*Texto da página*:
---------------

Jorge Trabulo Marques
Algures no Golfo da Guiné, 17 de Novembro de 1975 - Há 49 anos
Continuo sem pescar e guardar o tubarão que pesquei, já estragado - Bastante me custa sacrificar as minhas únicas companheiras - as duas aves - que vêm pernoitar na minha canoa ... Mas oh maldita fome! A que crime me levaste!
Diário de Bordo - 2 - Apanhei há bocadito uma ave...Uma avezita...Sinceramente, custa-me fazer isso...Até porque pousam aqui todas as noites...Mas a verdade é que a necessidade me obriga... Há fome!...Portanto, tenho que me valer destes recursos
Diário de Bordo - 3 Os trabalhos que acabei de executar, são trabalhos muito melindrosos... É preciso fazer umas ginásticas para se proceder a isto e evitar que se caia ao mar...Realmente está uma calema bastante forte e a canoa balanceia muito!... Está sempre a ser vergastada e a balancear!... O vento não é muito mas o mar está muito cavado!...

Estou realmente saturado!... A canoa deve ter andado bastante, devido à violência das vagas mas não vislumbro qualquer contorno de terra!...Isso é para mim bastante chato, porque já era altura de estar próximo de terra... Estou para aqui esfomeado!...Enfim!...
As correntes mudaram nitidamente. Estão-me a levar para norte, nordeste. O que vai atrasar a minha chegada a terra...Por este andamento, até é possível que já não chegue à Nigéria mas aos Camarões.
Diário de Bordo - 5 "Não sei onde me encontro...Não sei para onde vou!... Mas tenho ainda uma réstia de esperança... Tenho fé em Deus! Que realmente chegue a terra!... É o que posso dizer neste princípio de noite..."
Diário de Bordo - 7 Sinceramente!... Vou-me deitar!... Vou ver se descanso qualquer coisa, daqui a bocado...Mas, sem comer nada?!...Com estômago completamente vazio... (..) Ah, mas eu quero é viver! É viver! E mais nada!... Eu quero viver!... A vida é tão bela!... A vida... ai... (não resisto que as lágrimas me corram pela face) Só no meio das dificuldades é que uma pessoa, realmente, avalia o que é a vida!...
Em meu redor é o mar! E é noite de luar!... No alto do cósmico arco, e já muito acima do ponto onde se ergueu do fundo das águas, brilha um impressionante disco lunar, cuja claridade se espalha por uma imensa superfície espelhada de infindos brilhos de prata e por infindas pregas de enrugada extensão, ora cintilando, ora desmaiando, mas cá em baixo o seu brilho vem somente tornar ainda mais visível a face conturbada da infinita solidão que me submerge. Pois, de tão longínquo, não desfaz por completo as negras nuvens que pairam em torno do obscuro horizonte que me envolve, que continuam a revelar-se, como olhos de assombrosa e velada ameaça!.. .

---------------

*Enunciado 1*:
Nos registros, atualize o trecho que começa na linha com "How do I perform: Click pencil" e termina depois da linha com "(x=172, y=597)", trocando "Underground roundel" por "Tube roundel" e mantendo todo o resto como está. Deixe as imagens fora da resposta.
Os registros não têm relação nenhuma com o texto da página.

*Material do exercício*:
---------------

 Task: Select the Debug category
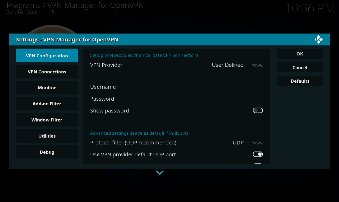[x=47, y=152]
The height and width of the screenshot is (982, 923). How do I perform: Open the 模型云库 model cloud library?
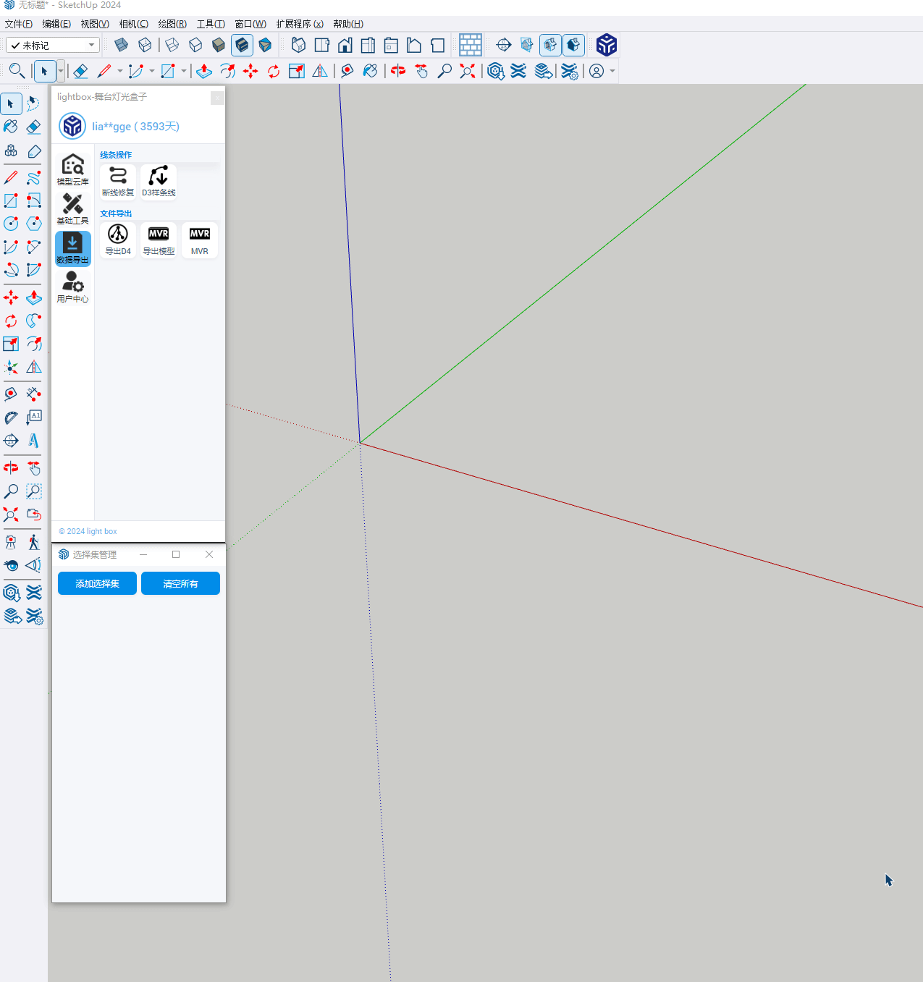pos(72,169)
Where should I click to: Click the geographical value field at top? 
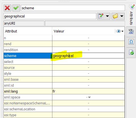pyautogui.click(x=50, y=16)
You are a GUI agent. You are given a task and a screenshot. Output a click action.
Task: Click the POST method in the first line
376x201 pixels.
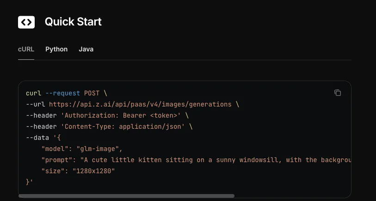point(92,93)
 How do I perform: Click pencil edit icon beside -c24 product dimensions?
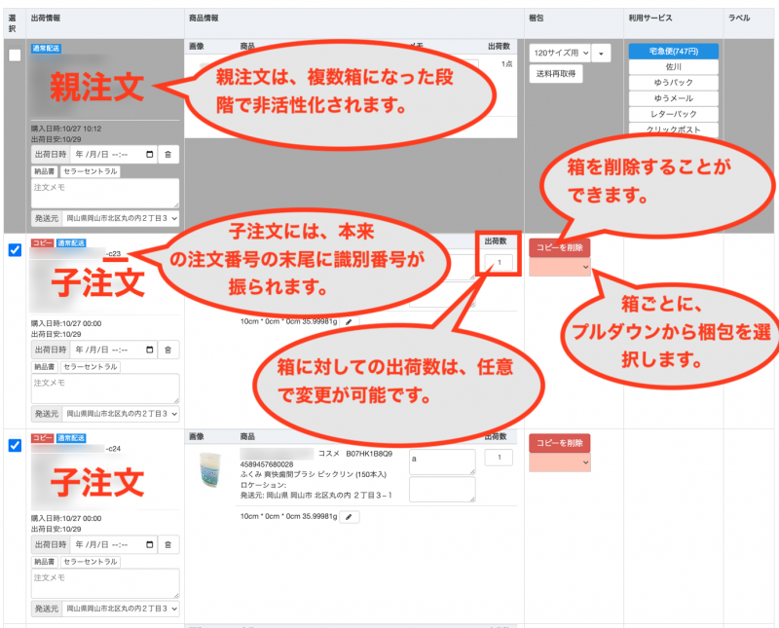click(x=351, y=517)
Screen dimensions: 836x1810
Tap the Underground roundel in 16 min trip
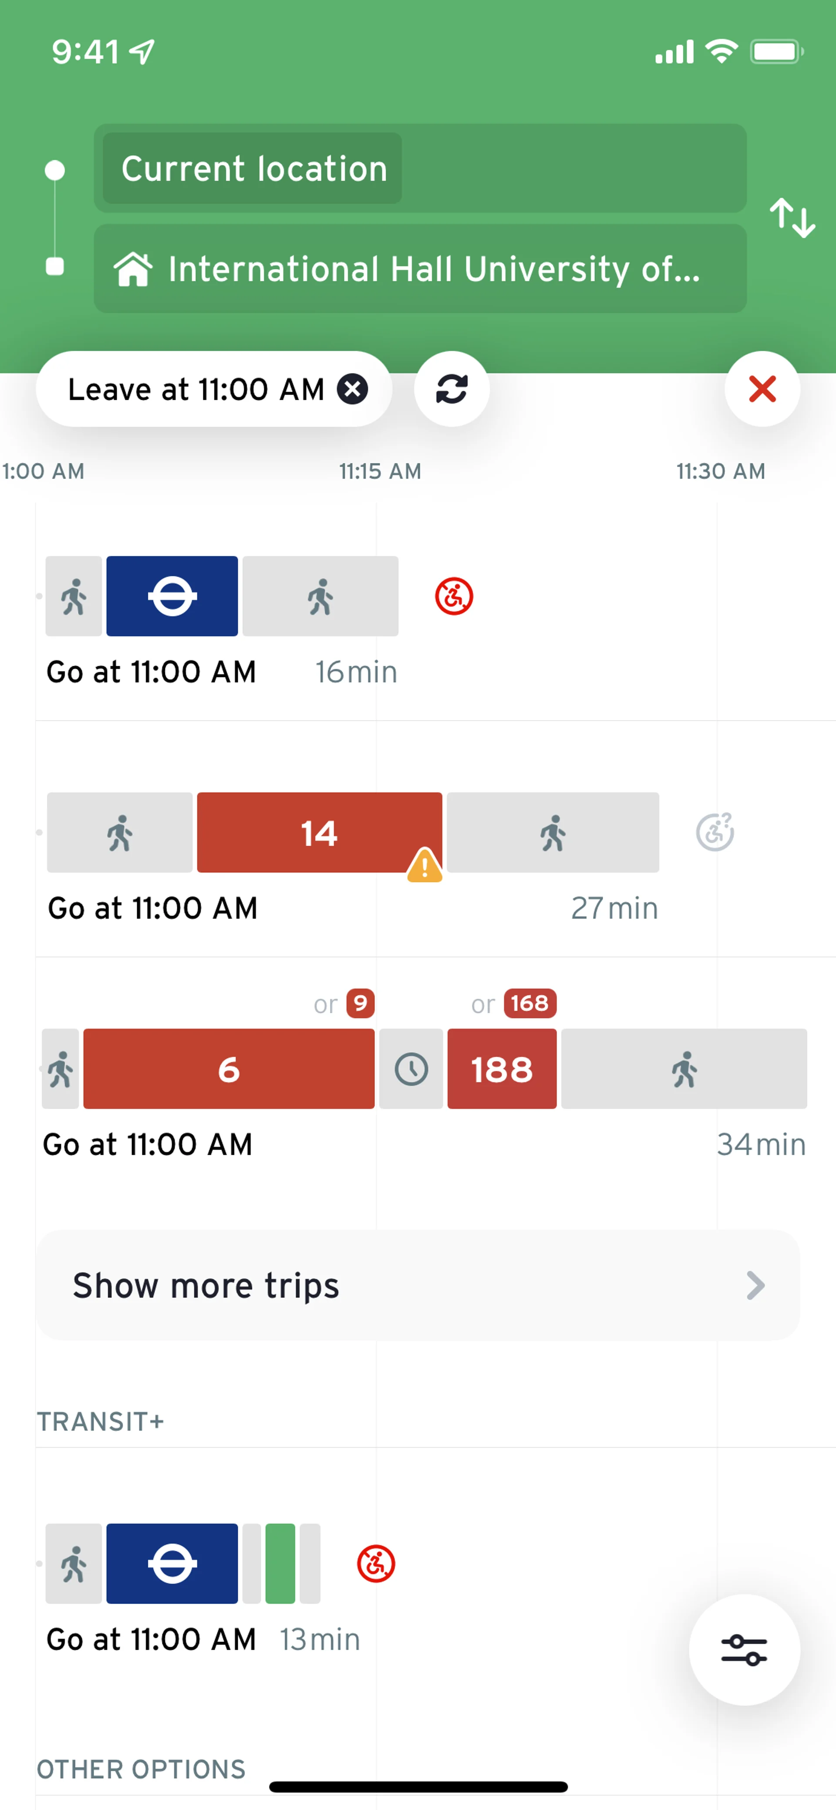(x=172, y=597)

---------------

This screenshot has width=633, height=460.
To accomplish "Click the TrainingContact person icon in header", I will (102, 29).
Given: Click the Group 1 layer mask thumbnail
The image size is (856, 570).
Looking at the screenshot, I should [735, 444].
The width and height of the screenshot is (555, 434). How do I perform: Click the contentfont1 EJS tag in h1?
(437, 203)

---------------

*Enunciado 2*:
Segundo o texto da página, em que direção as correntes estão levando a canoa?

*Resolução 1*:
 How do I perform: Click pencil edit icon beside -c24 product dimensions?
click(x=351, y=517)
Screen dimensions: 836x1810
Tap the Tube roundel in 16 min trip
(x=172, y=597)

*Resolução 2*:
Para norte, nordeste.